Alpha: A +ve of 1.0 means the fund has outperform its benchmark index by 1.0%. The opposite goes for -ve.
Beta: A +ve of 1.2 means the fund is 20% more volatile than the index. The higher the beta suggest it offers the possibility of higher returns but also posing more risk. The opposite goes for -ve.
R-squared: A higher R-squared will indicate a more useful beta value (85 to 100) aka good correlation. A low R-squared value means you should ignore the beta. It's a measure on well the fund is measured against an appropriate benchmark.
Standard deviation: A large dispersion tells us how much the return on the fund is deviating from the expected normal returns.
Sharpe Ratio: The greater a portfolio's Sharpe ratio, the better its risk-adjusted performance has been. It describes how much excess return you get for extra volatility you endure in holding riskier asset.
Source: MorningStar - Rating & Risks section for respective fund |
Eastspring Inv Bal used to be under my watch list but now I am recommending it. This is because Affin Hwang Select Balanced is now considered beyond Malaysia (now Asia), Eastspring will stand alone in its category and that is within Malaysia. The drawback: high Std Dev value of 10.64% (in a way behaving more like a Flexible fund rather than a Balanced one) so have some caution there. In a flexible fund it can be as high as 100% equities as the manager see fit therefore it boils down to your investing risk level.
Why not RHB-OSK Smart Balanced? It's scary. Even though it is a 50/50 balanced fund, its 50% equities portion is invested in Small-Medium Caps. You can clearly see the Std Dev of 13.91% (the highest among all and behaves a lot more like an Equity fund instead).
Affin Hwang Select Income continues to be my choice (for safer reasons). But note that RHB-OSK Smart Income has been giving far better returns in 2013 & 2015 only and thus making it look better especially for the 3-years and 1 year returns.

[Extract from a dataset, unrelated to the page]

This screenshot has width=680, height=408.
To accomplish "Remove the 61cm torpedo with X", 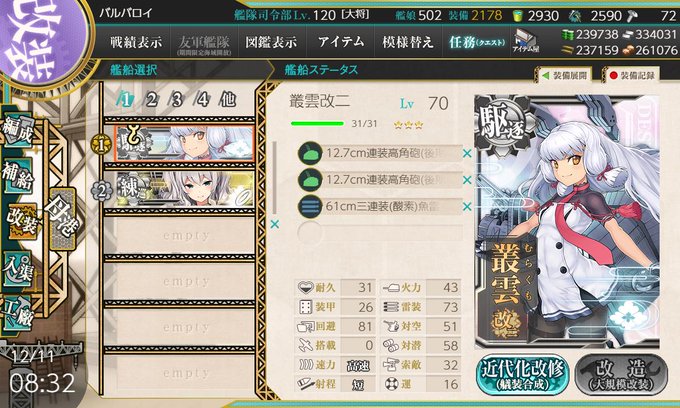I will pyautogui.click(x=467, y=207).
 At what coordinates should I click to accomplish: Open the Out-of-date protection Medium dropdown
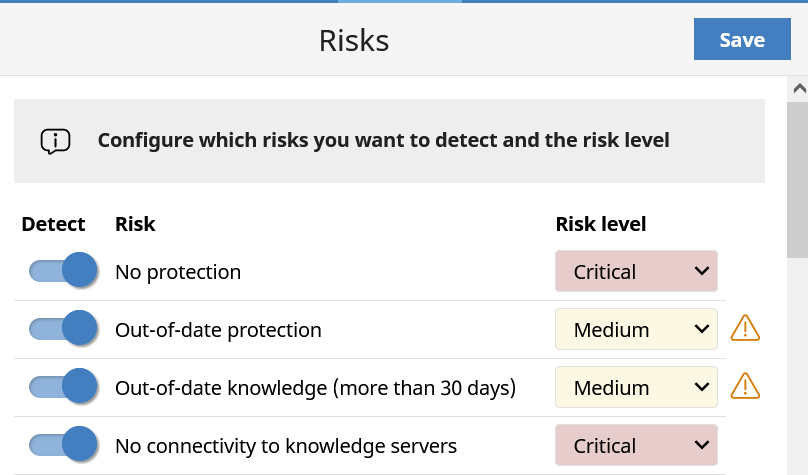click(636, 329)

Like it's bigger brother Smart Balanced, it is also invested in Small-Medium Caps. Sharpe ratio is explained with the higher Std Dev (double of that of SIF).
This info is still relevant till this day
-> What could possibly explain Eastspring's rapid ascension in the rankings? Perhaps it was the establishment of a new independent brand name from Prudential and possibly an internal shakeup for all we know. All I know is that has been operating under 'Management Team' in early 2012 as per MorningStar report. Prudential announces new Asia asset management brand – Eastspring Investments.
Disclaimer: The reports, analysis and recommendations in this blog are solely my personal views. I do not link to any investment body or company. As such, I will not be responsible of any of your investment decision. Consult your investment adviser or come to your own conclusions before making any investment decision.